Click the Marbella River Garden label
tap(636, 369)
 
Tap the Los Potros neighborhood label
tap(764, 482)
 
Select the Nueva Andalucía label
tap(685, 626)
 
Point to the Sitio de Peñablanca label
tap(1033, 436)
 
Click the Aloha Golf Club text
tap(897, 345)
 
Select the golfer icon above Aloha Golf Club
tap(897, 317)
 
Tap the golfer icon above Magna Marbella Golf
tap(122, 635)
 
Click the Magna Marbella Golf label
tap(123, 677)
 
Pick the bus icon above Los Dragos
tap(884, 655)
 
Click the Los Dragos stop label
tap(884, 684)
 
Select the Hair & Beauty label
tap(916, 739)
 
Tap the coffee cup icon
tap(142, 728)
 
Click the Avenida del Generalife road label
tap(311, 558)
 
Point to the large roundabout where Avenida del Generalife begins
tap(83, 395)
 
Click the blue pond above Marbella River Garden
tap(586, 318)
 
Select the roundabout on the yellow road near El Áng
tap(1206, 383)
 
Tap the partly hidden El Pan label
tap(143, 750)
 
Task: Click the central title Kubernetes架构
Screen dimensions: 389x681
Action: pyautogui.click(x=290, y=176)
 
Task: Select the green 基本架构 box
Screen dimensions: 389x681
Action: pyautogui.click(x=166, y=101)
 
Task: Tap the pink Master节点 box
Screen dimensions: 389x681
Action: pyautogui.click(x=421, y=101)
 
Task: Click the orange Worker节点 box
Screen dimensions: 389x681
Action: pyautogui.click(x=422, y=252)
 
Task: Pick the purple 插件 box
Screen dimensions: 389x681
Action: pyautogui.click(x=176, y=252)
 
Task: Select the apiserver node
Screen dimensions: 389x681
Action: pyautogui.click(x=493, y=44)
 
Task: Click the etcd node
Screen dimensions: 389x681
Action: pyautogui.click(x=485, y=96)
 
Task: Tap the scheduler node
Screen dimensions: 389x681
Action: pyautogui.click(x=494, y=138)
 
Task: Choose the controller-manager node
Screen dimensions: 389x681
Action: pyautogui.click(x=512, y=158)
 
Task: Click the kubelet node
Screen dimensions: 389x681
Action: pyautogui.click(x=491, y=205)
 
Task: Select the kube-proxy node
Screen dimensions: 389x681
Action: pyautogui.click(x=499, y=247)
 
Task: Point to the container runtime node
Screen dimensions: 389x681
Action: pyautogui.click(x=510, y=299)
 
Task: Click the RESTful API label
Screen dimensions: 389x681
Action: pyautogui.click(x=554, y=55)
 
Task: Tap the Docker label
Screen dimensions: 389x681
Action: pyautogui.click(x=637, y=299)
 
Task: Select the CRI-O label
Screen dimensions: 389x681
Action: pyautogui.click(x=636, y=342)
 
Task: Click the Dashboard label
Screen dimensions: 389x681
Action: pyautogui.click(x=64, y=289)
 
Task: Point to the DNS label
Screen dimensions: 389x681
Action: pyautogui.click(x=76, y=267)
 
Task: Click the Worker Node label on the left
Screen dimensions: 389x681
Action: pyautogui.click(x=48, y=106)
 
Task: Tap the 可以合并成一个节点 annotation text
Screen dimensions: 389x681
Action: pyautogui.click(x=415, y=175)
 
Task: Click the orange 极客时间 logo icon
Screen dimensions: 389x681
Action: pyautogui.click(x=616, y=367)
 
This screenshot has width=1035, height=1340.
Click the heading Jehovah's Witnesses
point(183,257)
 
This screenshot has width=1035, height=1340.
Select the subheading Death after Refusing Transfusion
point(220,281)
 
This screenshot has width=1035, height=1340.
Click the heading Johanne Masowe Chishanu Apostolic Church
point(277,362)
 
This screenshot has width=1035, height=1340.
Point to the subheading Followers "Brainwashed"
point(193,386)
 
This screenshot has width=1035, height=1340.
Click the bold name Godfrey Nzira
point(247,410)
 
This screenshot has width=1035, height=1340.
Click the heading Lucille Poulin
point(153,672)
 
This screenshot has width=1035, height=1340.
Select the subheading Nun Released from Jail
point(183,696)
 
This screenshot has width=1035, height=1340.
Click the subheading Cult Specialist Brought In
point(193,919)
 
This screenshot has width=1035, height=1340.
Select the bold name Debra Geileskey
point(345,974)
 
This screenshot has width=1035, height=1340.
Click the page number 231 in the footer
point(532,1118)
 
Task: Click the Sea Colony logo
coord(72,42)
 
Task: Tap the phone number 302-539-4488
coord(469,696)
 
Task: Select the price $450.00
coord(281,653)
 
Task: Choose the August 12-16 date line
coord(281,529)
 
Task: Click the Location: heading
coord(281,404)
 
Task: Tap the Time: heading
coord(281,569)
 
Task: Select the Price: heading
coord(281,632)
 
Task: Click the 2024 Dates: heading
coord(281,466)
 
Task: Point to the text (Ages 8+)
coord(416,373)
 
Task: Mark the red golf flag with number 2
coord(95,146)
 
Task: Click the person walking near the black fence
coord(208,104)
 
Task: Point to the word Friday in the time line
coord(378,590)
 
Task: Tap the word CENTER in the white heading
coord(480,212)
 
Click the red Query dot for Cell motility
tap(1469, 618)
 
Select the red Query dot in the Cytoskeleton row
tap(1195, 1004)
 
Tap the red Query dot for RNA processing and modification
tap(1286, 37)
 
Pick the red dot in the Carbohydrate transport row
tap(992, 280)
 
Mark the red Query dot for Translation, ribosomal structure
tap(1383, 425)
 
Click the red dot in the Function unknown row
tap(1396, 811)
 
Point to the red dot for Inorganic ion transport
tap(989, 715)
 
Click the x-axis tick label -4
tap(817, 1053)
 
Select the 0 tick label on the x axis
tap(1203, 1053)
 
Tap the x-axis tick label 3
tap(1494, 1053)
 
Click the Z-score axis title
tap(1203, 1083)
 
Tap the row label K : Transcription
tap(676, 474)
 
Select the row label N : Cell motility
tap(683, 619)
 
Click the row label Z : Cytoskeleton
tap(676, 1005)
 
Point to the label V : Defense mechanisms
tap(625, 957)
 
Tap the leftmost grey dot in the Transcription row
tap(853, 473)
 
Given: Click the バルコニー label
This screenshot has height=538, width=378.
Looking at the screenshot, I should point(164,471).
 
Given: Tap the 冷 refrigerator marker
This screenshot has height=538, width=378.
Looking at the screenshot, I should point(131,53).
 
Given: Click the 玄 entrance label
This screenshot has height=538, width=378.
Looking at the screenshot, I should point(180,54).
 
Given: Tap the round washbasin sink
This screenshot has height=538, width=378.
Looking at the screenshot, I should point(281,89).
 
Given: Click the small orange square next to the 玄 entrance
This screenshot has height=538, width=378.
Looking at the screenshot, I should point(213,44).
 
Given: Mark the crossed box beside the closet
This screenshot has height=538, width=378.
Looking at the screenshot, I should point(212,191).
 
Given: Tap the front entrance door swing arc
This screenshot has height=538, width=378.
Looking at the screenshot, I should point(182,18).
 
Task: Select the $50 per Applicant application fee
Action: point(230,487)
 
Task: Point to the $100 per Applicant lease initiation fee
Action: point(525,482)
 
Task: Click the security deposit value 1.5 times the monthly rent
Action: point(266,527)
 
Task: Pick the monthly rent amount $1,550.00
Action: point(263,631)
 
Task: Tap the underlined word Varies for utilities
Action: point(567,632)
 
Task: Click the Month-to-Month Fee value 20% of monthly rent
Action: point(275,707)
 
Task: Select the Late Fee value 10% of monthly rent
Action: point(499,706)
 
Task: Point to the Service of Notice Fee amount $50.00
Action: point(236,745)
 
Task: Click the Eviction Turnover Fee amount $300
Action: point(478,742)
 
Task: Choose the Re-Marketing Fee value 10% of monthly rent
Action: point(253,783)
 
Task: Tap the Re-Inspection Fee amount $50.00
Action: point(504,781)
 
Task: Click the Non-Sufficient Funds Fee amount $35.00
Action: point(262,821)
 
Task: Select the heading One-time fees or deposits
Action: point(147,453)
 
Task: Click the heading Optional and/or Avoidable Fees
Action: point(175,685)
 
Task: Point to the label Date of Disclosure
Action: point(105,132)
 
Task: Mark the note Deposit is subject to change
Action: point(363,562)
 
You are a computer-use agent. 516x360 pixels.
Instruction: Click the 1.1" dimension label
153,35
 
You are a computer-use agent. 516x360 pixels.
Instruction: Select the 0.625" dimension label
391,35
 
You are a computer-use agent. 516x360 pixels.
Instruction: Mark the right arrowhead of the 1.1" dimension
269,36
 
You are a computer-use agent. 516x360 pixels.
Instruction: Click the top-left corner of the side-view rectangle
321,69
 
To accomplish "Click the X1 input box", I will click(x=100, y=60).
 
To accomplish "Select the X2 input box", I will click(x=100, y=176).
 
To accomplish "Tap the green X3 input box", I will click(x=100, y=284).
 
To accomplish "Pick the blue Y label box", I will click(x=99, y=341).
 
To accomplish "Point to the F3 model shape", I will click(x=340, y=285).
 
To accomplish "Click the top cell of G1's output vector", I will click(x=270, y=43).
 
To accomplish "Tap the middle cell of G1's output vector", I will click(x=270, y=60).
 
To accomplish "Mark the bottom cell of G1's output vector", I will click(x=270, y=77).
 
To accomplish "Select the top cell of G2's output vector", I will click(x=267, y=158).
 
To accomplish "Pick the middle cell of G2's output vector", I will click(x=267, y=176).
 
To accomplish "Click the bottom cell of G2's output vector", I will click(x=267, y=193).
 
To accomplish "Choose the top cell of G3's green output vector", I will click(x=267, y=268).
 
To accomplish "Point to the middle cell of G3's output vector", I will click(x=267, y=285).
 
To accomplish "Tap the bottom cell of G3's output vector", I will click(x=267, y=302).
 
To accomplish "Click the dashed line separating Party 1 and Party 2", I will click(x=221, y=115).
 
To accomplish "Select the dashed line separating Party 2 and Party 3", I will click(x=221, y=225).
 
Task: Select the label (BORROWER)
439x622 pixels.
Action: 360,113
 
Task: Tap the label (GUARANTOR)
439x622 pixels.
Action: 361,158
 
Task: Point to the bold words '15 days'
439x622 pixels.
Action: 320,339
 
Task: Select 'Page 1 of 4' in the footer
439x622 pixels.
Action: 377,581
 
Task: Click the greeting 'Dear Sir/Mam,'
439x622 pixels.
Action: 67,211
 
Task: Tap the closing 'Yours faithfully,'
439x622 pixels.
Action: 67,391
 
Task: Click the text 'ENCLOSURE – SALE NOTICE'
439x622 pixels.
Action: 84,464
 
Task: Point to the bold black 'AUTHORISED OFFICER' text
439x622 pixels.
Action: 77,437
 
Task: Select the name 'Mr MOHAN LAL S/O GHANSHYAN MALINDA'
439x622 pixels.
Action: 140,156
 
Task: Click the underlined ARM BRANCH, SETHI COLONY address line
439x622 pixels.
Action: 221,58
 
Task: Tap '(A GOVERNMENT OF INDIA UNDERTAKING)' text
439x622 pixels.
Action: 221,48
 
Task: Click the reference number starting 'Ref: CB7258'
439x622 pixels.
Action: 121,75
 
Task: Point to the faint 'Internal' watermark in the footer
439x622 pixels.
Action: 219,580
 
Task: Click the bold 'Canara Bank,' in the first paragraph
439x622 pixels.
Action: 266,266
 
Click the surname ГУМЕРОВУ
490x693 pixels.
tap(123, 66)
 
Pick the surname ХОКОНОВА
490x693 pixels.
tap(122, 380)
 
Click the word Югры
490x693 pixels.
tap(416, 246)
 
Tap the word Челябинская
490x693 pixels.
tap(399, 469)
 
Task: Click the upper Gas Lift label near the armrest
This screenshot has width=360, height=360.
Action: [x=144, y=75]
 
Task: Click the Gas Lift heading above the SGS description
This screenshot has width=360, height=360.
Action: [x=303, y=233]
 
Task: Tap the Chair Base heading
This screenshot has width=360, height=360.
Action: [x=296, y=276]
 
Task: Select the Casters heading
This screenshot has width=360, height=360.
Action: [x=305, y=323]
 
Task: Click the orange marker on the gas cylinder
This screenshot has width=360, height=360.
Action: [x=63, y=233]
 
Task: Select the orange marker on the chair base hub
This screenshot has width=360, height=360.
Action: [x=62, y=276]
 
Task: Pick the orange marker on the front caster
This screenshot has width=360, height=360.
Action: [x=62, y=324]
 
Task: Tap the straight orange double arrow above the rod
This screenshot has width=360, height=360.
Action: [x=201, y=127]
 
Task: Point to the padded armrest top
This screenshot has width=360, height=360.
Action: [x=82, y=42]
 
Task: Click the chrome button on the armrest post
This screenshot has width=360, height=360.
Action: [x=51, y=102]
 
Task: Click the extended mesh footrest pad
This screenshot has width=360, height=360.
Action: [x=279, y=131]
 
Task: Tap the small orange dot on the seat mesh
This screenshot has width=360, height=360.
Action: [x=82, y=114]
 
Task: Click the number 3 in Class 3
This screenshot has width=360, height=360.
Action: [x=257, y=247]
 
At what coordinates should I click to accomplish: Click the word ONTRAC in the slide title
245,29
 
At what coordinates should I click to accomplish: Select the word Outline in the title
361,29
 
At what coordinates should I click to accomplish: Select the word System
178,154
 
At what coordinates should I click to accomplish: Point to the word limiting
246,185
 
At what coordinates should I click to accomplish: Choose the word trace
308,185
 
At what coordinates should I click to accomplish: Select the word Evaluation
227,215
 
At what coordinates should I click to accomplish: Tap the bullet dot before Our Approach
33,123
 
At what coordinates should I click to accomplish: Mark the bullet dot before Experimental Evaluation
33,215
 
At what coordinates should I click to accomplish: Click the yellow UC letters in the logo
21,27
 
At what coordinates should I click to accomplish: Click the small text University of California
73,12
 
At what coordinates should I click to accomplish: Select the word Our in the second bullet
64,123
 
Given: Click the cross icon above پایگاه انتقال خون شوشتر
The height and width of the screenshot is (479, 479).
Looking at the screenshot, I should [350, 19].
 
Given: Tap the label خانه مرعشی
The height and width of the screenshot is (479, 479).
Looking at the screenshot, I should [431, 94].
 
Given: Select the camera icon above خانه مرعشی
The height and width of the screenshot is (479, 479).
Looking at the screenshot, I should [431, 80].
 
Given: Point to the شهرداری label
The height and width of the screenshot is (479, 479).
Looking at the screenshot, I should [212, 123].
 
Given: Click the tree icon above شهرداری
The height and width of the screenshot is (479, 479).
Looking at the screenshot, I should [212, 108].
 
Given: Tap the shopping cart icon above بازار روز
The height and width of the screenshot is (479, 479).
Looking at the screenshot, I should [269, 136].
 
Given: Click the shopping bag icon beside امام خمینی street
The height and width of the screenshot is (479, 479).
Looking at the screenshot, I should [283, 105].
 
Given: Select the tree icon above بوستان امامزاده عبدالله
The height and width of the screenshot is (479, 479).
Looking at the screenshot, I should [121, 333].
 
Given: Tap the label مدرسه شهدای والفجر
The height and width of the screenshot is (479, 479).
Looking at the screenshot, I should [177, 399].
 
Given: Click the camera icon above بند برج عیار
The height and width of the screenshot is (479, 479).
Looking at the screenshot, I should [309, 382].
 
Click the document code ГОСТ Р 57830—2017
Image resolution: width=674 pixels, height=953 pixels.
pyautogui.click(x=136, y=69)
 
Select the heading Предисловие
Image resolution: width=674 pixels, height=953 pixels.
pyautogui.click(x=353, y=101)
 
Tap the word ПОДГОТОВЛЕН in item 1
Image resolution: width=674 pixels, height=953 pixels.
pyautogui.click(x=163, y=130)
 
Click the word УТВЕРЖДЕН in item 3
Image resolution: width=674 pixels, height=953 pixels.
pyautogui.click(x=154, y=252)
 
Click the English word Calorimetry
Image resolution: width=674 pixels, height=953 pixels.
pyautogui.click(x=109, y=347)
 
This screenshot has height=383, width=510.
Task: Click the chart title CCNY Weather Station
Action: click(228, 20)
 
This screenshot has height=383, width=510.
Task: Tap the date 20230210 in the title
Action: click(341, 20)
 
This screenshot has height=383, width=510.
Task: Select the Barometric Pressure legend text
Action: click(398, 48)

- What the task requires:
Can you retype the lines of the material above, starting with the line containing "Tap the x-axis tick label 3" and going on through the line containing "tap(853, 473)", both included, with no changes?

- The output:
Tap the x-axis tick label 3
tap(1494, 1053)
 
Click the Z-score axis title
tap(1203, 1083)
 
Tap the row label K : Transcription
tap(676, 474)
 
Select the row label N : Cell motility
tap(683, 619)
 
Click the row label Z : Cytoskeleton
tap(676, 1005)
 
Point to the label V : Defense mechanisms
tap(625, 957)
 
Tap the leftmost grey dot in the Transcription row
tap(853, 473)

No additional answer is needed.